I vigili urbani sono sempre più rari agli incroci della Capitale, sporadici come i piccioni cacciati via dai gabbiani migrati dal litorale romano perché ammaliati dall’olezzo delle strade, dove gli spazzini latitano solidali con tutti i colleghi comunali. La grande discontinuità è tutta lì: una città con la manutenzione di chi è stato dimenticato da tempo, e nugoli di persone dappertutto. Il viavai sui marciapiedi non lascia tracce nella memoria, chiunque potrebbe essere qualcuno, tutti ci lasciano indifferenti in equal misura.

Ai crocevia riconosci soltanto gli agenti immobiliari, irriducibili nonostante la crisi del mattone, in giacca cravatta e cartellina di pelle d’ordinanza. Un agente immobiliare fissa quasi sempre l’appuntamento ad un incrocio, perché sono punti di maggior visibilità, e Dio solo sa quanto essi ne abbiano bisogno.
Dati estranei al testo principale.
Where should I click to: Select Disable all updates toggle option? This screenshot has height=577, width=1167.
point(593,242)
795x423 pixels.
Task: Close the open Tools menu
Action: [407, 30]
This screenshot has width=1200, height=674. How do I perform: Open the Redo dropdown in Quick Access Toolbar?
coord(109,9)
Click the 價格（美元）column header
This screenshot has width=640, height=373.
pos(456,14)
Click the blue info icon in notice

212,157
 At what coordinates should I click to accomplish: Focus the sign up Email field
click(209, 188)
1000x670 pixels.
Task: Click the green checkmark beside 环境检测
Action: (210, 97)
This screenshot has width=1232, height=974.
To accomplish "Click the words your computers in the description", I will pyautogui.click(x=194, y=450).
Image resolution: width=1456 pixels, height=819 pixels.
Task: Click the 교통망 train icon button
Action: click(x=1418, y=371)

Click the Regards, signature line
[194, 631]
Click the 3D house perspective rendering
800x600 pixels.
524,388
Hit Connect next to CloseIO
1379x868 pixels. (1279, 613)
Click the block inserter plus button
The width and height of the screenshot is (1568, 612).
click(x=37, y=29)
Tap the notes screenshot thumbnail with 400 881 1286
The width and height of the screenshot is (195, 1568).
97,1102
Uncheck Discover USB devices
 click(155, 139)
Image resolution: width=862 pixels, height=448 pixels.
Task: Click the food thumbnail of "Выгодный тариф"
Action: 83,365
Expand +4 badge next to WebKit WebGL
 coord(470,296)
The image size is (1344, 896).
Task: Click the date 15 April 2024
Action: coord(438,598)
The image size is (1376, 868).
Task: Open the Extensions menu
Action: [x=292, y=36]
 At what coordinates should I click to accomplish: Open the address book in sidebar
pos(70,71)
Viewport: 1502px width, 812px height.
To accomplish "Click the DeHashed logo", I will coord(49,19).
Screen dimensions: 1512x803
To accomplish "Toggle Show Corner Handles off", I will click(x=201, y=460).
Anche se tutti sanno percepire l’essenza di un agente immobiliare, i gesti, i modi, nessuno li osserva in volto, nessuno li rammenta anche dopo pochi minuti che la visita è terminata. Figuriamoci ricordarne il nome, stampato sugli infiniti biglietti da visita in cartoncino che vengono estratti come munizioni dalla tasca interna della giacca, simbolo di un “aggancio” verso il potenziale cliente che nella maggioranza dei casi è vero solo su carta, appunto. Quasi tutti, voltando l’angolo, gettano brochure e biglietto. Nei rari casi in cui interessi l’appartamento, l’agente immobiliare è visto come un intralcio, un’inutile spesa in più, uno che non cura mai degli interessi che non siano i propri, ovvero intascarsi una ricca commissione facendo da chauffeur in giro per la città. Chiunque potrebbe essere un agente immobiliare, nessuno lo è veramente, come se la professione non fosse sostenuta da una reale vocazione di fondo, soltanto da un’esigenza temporanea che sovviene nel momento in cui tutti ci sentiamo come un moderno e incompreso Vitaliano Moscarda. Non è mai sorprendente incontrare un agente immobiliare, nemmeno in posti come Piazza Ricoldo da Montecroce, nel cuore della Garbatella, dove tutti gli edifici hanno vissuto la Guerra, i romani appartengono alla loro città da qualche generazione in più e la gente si saluta per nome, dandosi pacche sulle spalle.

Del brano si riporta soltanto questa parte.